可见种植体颊侧及腭侧均有螺纹暴露,B7种植体暴露的较多,考虑到局部的骨缺损为不利型骨缺损,因此决定使用钛加强不可吸收膜,以保证成骨空间的稳定性,于是植入biooss骨粉及不可吸收膜,并用膜钉固定。

如下图:





然后软组织减张,无张力缝合关闭伤口。

如下图:





 





术前口内检查可见在种植体透色的区域黏膜的厚度很薄,术后容易出现膜暴露的风险,因此嘱患者按时复诊。

患者术后一周后复查伤口愈合良好,拆除缝线,后患者依从性较差,较长时间未复查。
 

直到术后4个半月时,患者方来复诊,接诊医生检查发现,在原来B7种植体颈部对应区域发现了膜暴露,类圆形区域,直径大约8mm左右,暴露区域周围的黏膜也菲薄,透出膜的颜色,暴露区域大量软垢。

如下图:

    









于是决定切开翻瓣拆除膜及膜钉,但是拆除膜之后将面临软组织关闭的困难,如果不能严密缝合关闭,新生骨组织将暴露在口腔环境中容易发生吸收,导致成骨效果不足。
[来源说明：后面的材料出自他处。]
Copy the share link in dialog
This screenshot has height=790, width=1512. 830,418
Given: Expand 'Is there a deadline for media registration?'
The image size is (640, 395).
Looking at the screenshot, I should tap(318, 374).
因此笔者决定在行牙槽嵴顶水平切口的同期,在腭侧获取带蒂结缔组织瓣以关闭膜暴露的区域。
 

局麻下翻瓣,拆除膜及膜钉,暴露成骨区域,并从腭侧获取带蒂ctg,如下图:









将带蒂ctg覆盖在膜暴露的区域,并严密缝合关闭伤口,如下图:

 









拆膜术后1个月复查,口内照如下图:

 





可见伤口愈合良好,同时由于带蒂ctg的效果,其愈合后成为了角化组织。

可以通过术前术后对比得出,如下图:





图中蓝色虚线为术前术后膜龈联合的位置。